(View plain language abstract)
Acrylamide (AA) is an organic chemical that has several important uses in industry including as a flocculant in water public water supplies, in paper manufacturing, textiles, and mining, as a grouting agent, as an additive in cosmetics, and in biomedical research. In 1994, AA was classified by the International Agency for Research on Cancer as ‘probably carcinogenic’ to humans.
In 2002, AA was discovered in some starchy foods that are cooked at high temperature (eg potato crisps and chips, biscuits, breads and breakfast cereals). AA also is a common component of cigarette smoke. From 2006–10, epidemiologic studies began to examine and report on the possible association between dietary AA intake and risk of human cancer, including endometrial cancers (EC) and epithelial ovarian cancers (EOC), some of which suggested possible associations.
Aims and objectives
Our aims were to evaluate the association between questionnaire-based dietary AA intake and risk for EC and EOC, to measure biomarkers of AA in pre-diagnostic red blood cells and evaluate exposure determinants of biomarker levels in our population, and finally, to examine associations between pre-diagnostic AA biomarkers levels and EC and EOC risk in European women.

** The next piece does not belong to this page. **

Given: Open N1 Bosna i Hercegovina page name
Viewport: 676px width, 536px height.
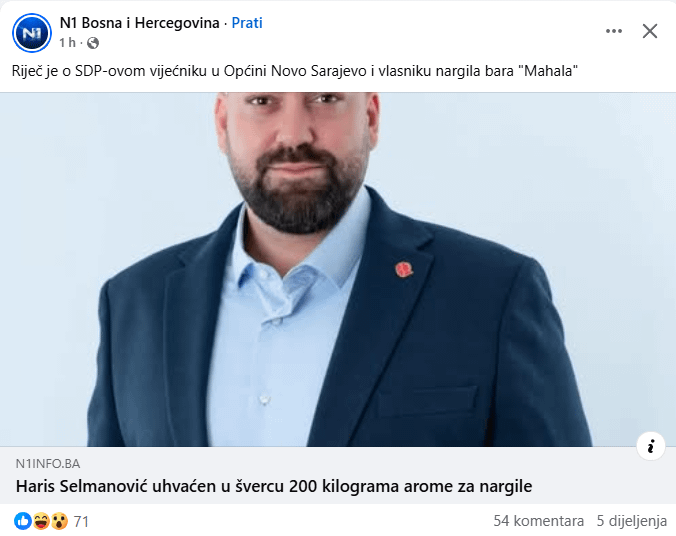Looking at the screenshot, I should (x=139, y=23).
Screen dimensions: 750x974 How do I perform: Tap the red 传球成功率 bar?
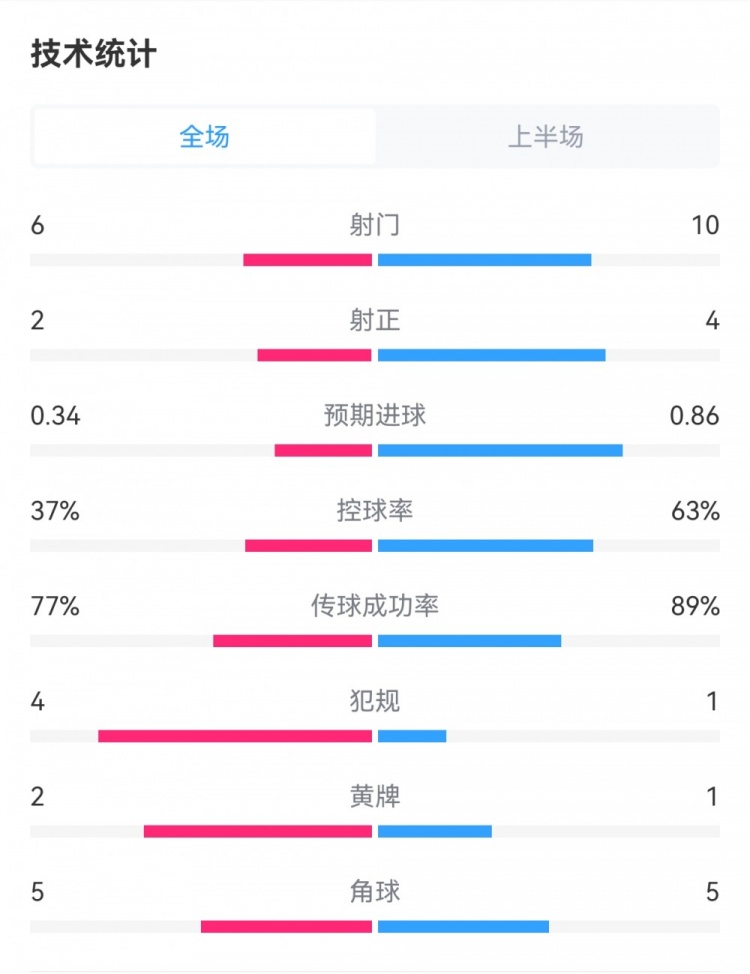tap(292, 641)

How the study was carried out
We conducted a series of prospective studies of AA exposure and risk of developing EC and EOC in European women. The study population for this project was 368,010 women from the European Prospective Investigation into Cancer and Nutrition (EPIC) cohort based in 23 centres from 10 western European countries.
Dietary AA intake in the full EPIC cohort was estimated using the most recent European acrylamide-content food databases, country-specific food intake questionnaires, and 24-hour dietary recalls at baseline. Full cohort analyses of EC and EOC risk included 1,382 EC and 1,191 EOC cases. Full cohort analyses of AA intake and EC or EOC risk were conducted in all women and in subgroups (by smoking status, alcohol intake, body weight, oral contraceptive use and tumour histology) using Cox proportional hazards models.
Pre-diagnostic biomarkers of AA and its epoxide metabolite, glycidamide (GA), were measured as hemoglobin adducts using HPLC-MS/MS (high performance liquid chromotography / tandem mass spectrometry) in stored red blood cells collected at baseline 5–10 years before diagnosis. Biomarkers were measured in 383 EC cases (n=171 Type-1) and 385 matched controls, and in 334 EOC cases and 417 matched controls.
For the nested case-control studies, logistic regression analyses were conducted in all women and in subgroups by alcohol consumption, body weight, oral contraceptive use, and tumour histology.
Key findings and conclusions
In general, the results of the dietary AA intake analyses showed no associations between increasing categories of AA intake and EOC and EC risk, except for a possible association between higher AA intake and Type-1 EC in women who were non-smokers and non-users of oral contraceptives (HRQ5vQ1=1.97, 95% CI=1.08-3.62).
When we examined the relation between dietary and demographic factors and biomarker levels of AA and GA, results showed that the main food group determinants of AA and GA levels were biscuits, crackers and cakes (in agreement with previous studies); and that alcohol intake and body mass index were important determinants of the ratio of GA to AA – an indicator of endogenous AA metabolism.
The nested case-control study of AA and GA biomarker levels and EC (383 cases, 171 Type-1) did not find any support for associations between AA or GA and EC risk (neither overall, nor Type1) or by subgroups. The nested case-control study of AA and GA biomarkers and EOC (334 cases) risk also conducted in non-smoking post-menopausal women found some weak evidence for associations between higher biomarker levels and EOC risk, but none of the associations were statistically significant, and there was no evidence for a dose-response relation.
In conclusion, our results in women from western Europe did not provide convincing support for the hypothesis that higher AA and GA exposures are associated with higher risks for endometrial and epithelial ovarian cancers. Additional studies of AA biomarkers and EOC risk should be conducted to rule out any possibility of increased risk with higher AA levels.